Your answer is the lines below, exactly, from the one that contains "Go forward with the right arrow" through the one that contains "Where should I", both included.

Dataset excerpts
.....

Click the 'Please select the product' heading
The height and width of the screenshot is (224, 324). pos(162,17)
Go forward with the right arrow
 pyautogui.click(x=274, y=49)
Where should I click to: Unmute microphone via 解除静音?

.....

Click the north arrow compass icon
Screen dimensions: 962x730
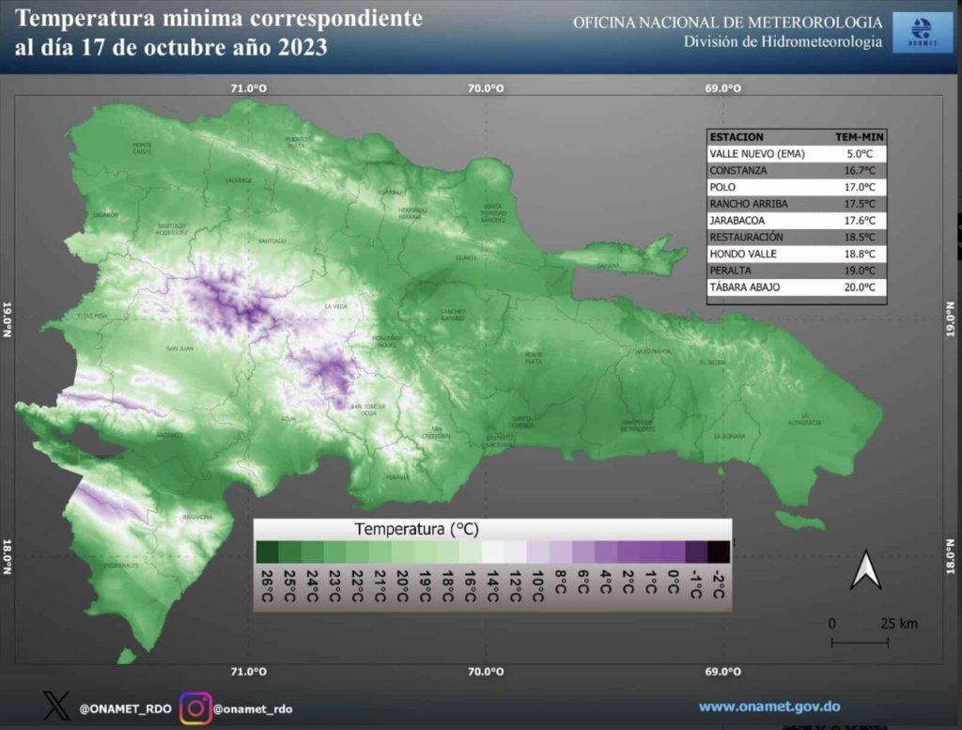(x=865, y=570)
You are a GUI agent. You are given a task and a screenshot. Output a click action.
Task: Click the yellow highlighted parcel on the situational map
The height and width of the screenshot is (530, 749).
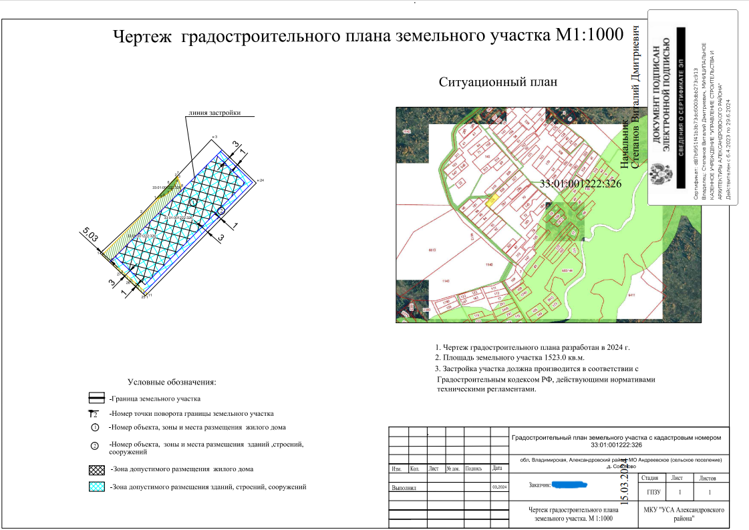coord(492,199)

.....

Answer below -
Go forward with the right arrow
 pyautogui.click(x=274, y=49)
Where should I click to: Unmute microphone via 解除静音?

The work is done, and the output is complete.